Rediscovering Bacteria through Single-Molecule Imaging in Living Cells.

Author information

1
Biological Physics Research Group, Clarendon Laboratory, Department of Physics, University of Oxford, Oxford, United Kingdom. Electronic address: kapanidis@physics.ox.ac.uk.
2
Institute of Cell Biology and SynthSys, School of Biological Sciences, University of Edinburgh, Edinburgh, United Kingdom.
3
Institute of Cell Biology and SynthSys, School of Biological Sciences, University of Edinburgh, Edinburgh, United Kingdom.
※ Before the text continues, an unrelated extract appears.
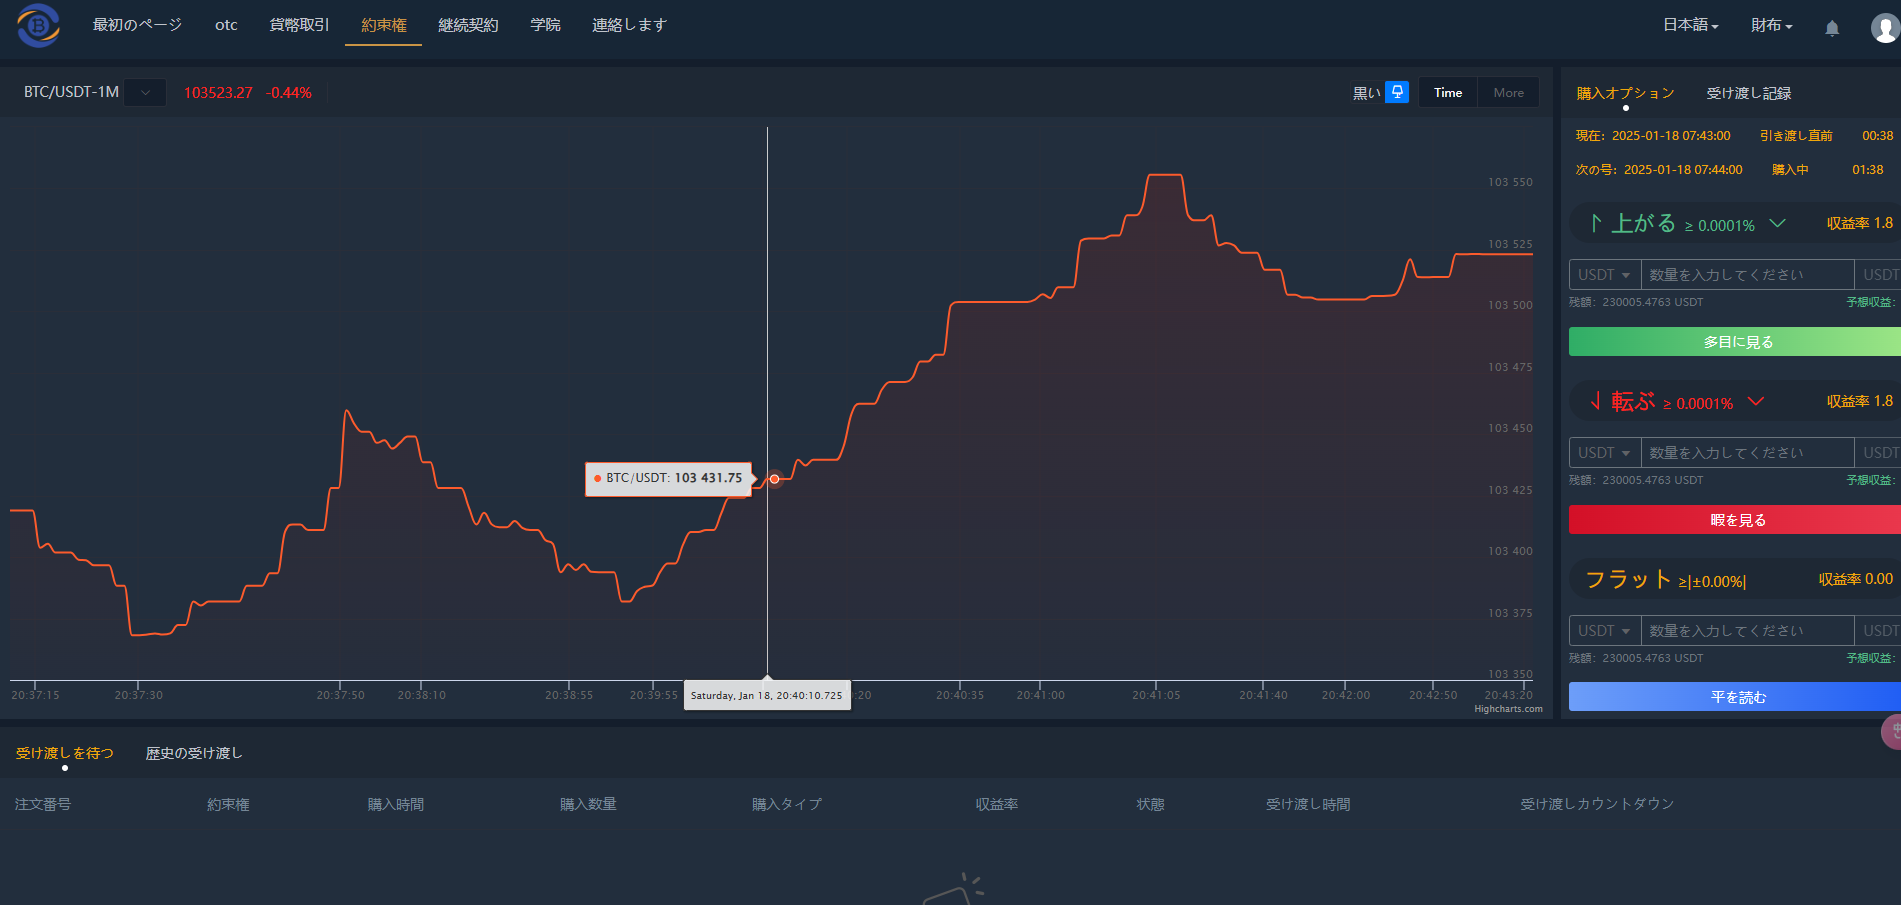
Task: Open the 受け渡し記録 tab
Action: click(1748, 93)
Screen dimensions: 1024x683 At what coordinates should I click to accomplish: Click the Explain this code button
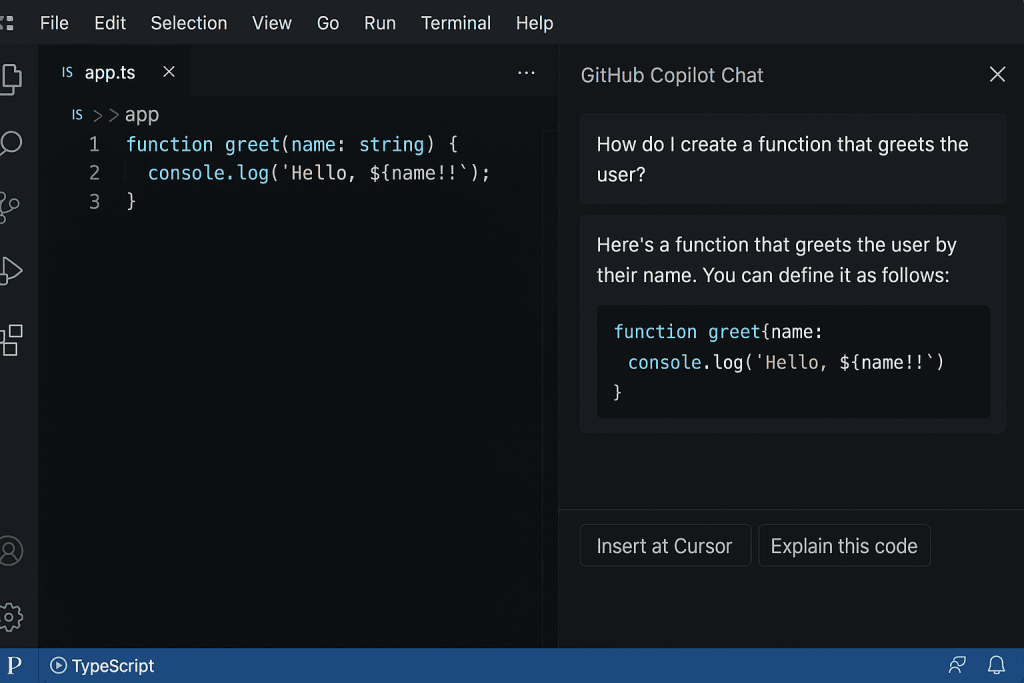pyautogui.click(x=844, y=545)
Electronic address: meriem.elkaroui@ed.ac.uk.

Abstract

Bacteria are microorganisms central to health and disease, serving as important model systems for our understanding of molecular mechanisms and for developing new methodologies and vehicles for biotechnology. In the past few years, our understanding of bacterial cell functions has been enhanced substantially by powerful single-molecule imaging techniques. Using single fluorescent molecules as a means of breaking the optical microscopy limit, we can now reach resolutions of ∼20 nm inside single living cells, a spatial domain previously accessible only by electron microscopy. One can follow a single bacterial protein complex as it performs its functions and directly observe intricate cellular structures as they move and reorganize during the cell cycle. This toolbox enables the use of in vivo quantitative biology by counting molecules, characterizing their intracellular location and mobility, and identifying functionally distinct molecular distributions. Crucially, this can all be achieved while imaging large populations of cells, thus offering detailed views of the heterogeneity in bacterial communities. Here, we examine how this new scientific domain was born and discuss examples of applications to bacterial cellular mechanisms as well as emerging trends and applications.